Il governo, salvo imprevisti, durerà fino alle elezioni dell’anno prossimo. Se SPD, Verdi e FDP andassero al voto oggi, subirebbero una sconfitta terribile. Seguono la logica della primum vivere. Inoltre, in Germania lo scioglimento della Dieta federale, il Bundestag, non può essere così immediata come in Francia. Non è possibile fare quanto ha appena fatto Macron. La procedura è lunga, complicata, non decisionista come avviene in Francia o nel Regno Unito. In Germania è necessario un voto di fiducia. Se Scholz lo chiedesse, ci sarebbe il rischio di una sfiducia costruttiva. Verdi e liberali potrebbero formare un nuovo governo con la CDU/CSU, come avvenne nell’82 con Kohl, e la SPD non potrebbe continuare a governare. Non credo che si andrà alle elezioni anticipate. È pur vero che in politica la stabilità è necessaria, e in questo momento la politica del governo è debole. Inoltre, anche gli stessi Verdi sono divisi al loro interno.
Una divisione, la loro, presente ormai da tempo, tra Fundis, più radicali, e Realos, più pragmatici. I Fundis sono aperti verso l’immigrazione, sono molto fermi contro l’energia atomica, ecc. I Realos sono molto più realisti, ritengono che sia necessario, ad esempio, valutare come organizzare l’immigrazione. Probabilmente continueranno a essere uniti nel rifiuto dell’energia nucleare.
AfD resta comunque un paria, sono considerati alla stregua dei nazisti, se non proprio dei nuovi nazisti…

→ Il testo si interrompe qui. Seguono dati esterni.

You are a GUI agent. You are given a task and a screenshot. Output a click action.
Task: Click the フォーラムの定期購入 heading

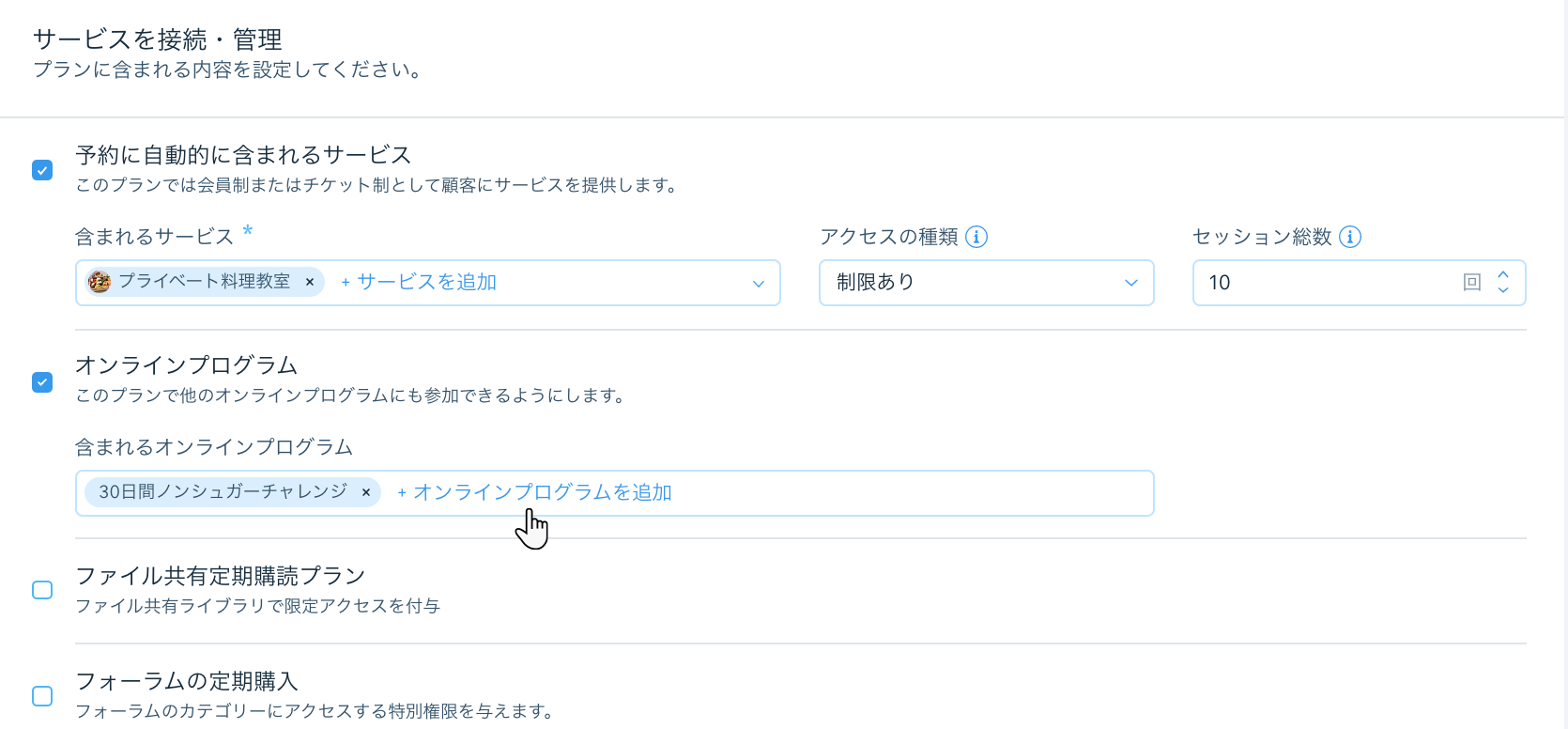click(x=186, y=681)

L’Alternative für Deutschland è nata sotto la spinta dell’immigrazione, poi si è lentamente trasformata in un partito di estremisti. Questo, in parte, è anche un regalo avvelenato del governo Merkel. Direi che non sono tutti nazisti, ma purtroppo i nazisti non mancano. È necessario esaminare bene in cosa consiste l’AfD. Al momento mancano elementi che caratterizzavano il contesto in cui si è affermato il partito nazionalsocialista in Germania, la crisi sociale non è a livello di quella del ’29. Inoltre, ora la Repubblica Federale Tedesca ha un’esperienza diversa. La storia non si ripete mai tale quale, quindi dire che oggi è come allora fa ridere. Detto questo, il successo dell’AfD è certamente preoccupante.
Nei mesi scorsi parte dei cittadini tedeschi, direi una parte consistente, ha preso posizione contro l’AfD con manifestazioni di massa…

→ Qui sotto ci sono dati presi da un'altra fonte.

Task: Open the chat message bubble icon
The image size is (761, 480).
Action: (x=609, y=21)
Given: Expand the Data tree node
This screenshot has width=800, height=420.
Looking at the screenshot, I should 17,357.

Manifestazioni molto belle, ma non va dimenticato quanto affermava Pietro Nenni: “Piazze piene, urne vuote.”
Il dato demografico prevalente è nel divario tra est e ovest. Contano anche altri dati demografici? I giovani? I nuovi tedeschi immigrati, ecc.?
Molti giovani hanno votato per l’AfD. Questo è un problema, è il vero fatto culturale nuovo in Germania. La nuova generazione votava per i Verdi, per due motivi: perché era per il progresso e per i migranti. Ora, con la scusa di criticare Israele, hanno rilanciato di fatto l’antisemitismo. Hanno dimenticato la Staatsräson della Merkel, la difesa d’Israele.
I Verdi sono quelli che hanno perso più voti, hanno ora l’otto per cento di consensi in meno rispetto alle scorse votazioni in Europa. Come si spiega? Che ruolo gioca la loro politica per l’ambiente?
Le ultime elezioni europee sono state nel 2019. L’Europa era un altro mondo, non c’era ancora stato il Covid, la Russia non aveva ancora invaso l’Ucraina. L’ambiente era considerato il problema principale, rappresentato da Greta Thunberg, non da Putin. Allora la Germania era più forte della Cina, poteva permettersi il lusso di pensare a cambiare l’ambiente. Ma all’improvviso è cambiato il mondo. Pensiamo, ad esempio, alla protesta degli agricoltori contro il taglio ai sussidi sul carburante. Anche i Verdi hanno dovuto fare marcia indietro. L’istanza ecologica funziona, ahimè, quando la pancia è piena. Quando la pancia è vuota o c’è una gran paura, funziona meno.
A questo s’aggiunga che c’è una nuova generazione. I giovani hanno superato, rimosso quello che per i giovani tedeschi nati dopo il 1945 era un must, il “no all’antisemitismo”. Ora c’è una nuova generazione di tedeschi che – ripeto – con la scusa di criticare Israele, mandano al diavolo quello che è stata tutta l’educazione della mia generazione, quello che ha cambiato la Germania.